▶ [Records for the task]
↓↓↓

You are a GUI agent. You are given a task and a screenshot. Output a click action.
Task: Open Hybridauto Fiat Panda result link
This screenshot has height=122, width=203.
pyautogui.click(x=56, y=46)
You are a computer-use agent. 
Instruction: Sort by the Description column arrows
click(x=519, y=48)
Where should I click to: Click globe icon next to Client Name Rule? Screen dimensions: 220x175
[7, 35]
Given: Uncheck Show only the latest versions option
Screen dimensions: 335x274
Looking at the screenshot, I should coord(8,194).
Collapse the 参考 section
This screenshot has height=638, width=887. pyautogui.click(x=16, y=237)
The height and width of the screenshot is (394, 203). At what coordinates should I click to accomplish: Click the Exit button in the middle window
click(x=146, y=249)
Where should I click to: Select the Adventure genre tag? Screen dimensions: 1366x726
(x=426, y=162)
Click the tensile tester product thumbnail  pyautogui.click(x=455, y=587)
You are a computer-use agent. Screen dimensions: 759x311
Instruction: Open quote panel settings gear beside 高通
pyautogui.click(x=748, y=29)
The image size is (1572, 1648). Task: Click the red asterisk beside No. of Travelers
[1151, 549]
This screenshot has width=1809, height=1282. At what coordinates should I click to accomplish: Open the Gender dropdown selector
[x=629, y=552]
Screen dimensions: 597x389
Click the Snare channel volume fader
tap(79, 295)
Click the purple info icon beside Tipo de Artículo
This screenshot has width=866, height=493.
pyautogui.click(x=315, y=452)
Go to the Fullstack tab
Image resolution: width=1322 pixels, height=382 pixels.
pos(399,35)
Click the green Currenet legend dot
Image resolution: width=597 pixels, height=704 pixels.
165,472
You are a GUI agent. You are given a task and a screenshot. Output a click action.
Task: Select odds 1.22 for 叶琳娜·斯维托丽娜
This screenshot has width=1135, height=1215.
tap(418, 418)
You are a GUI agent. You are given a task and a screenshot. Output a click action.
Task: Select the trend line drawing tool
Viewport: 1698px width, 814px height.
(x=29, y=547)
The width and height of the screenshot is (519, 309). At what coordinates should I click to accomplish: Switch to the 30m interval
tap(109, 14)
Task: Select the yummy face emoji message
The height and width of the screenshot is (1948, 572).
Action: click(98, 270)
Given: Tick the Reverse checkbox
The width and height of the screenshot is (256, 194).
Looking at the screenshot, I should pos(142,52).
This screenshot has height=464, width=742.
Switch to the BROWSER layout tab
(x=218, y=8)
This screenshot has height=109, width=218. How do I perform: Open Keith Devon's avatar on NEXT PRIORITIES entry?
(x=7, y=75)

↑↑↑

Starting at the line that contains "The image size", retype each remaining line of the records exactly; that line and the last line are both included.

The image size is (1572, 1648). Task: Click the red asterisk beside No. of Travelers
[1151, 549]
This screenshot has width=1809, height=1282. At what coordinates should I click to accomplish: Open the Gender dropdown selector
[x=629, y=552]
Screen dimensions: 597x389
Click the Snare channel volume fader
tap(79, 295)
Click the purple info icon beside Tipo de Artículo
This screenshot has width=866, height=493.
pyautogui.click(x=315, y=452)
Go to the Fullstack tab
Image resolution: width=1322 pixels, height=382 pixels.
pos(399,35)
Click the green Currenet legend dot
Image resolution: width=597 pixels, height=704 pixels.
165,472
You are a GUI agent. You are given a task and a screenshot. Output a click action.
Task: Select odds 1.22 for 叶琳娜·斯维托丽娜
This screenshot has width=1135, height=1215.
tap(418, 418)
You are a GUI agent. You are given a task and a screenshot. Output a click action.
Task: Select the trend line drawing tool
Viewport: 1698px width, 814px height.
(x=29, y=547)
The width and height of the screenshot is (519, 309). At what coordinates should I click to accomplish: Switch to the 30m interval
tap(109, 14)
Task: Select the yummy face emoji message
The height and width of the screenshot is (1948, 572).
Action: click(98, 270)
Given: Tick the Reverse checkbox
The width and height of the screenshot is (256, 194).
Looking at the screenshot, I should pos(142,52).
This screenshot has height=464, width=742.
Switch to the BROWSER layout tab
(x=218, y=8)
This screenshot has height=109, width=218. How do I perform: Open Keith Devon's avatar on NEXT PRIORITIES entry?
(x=7, y=75)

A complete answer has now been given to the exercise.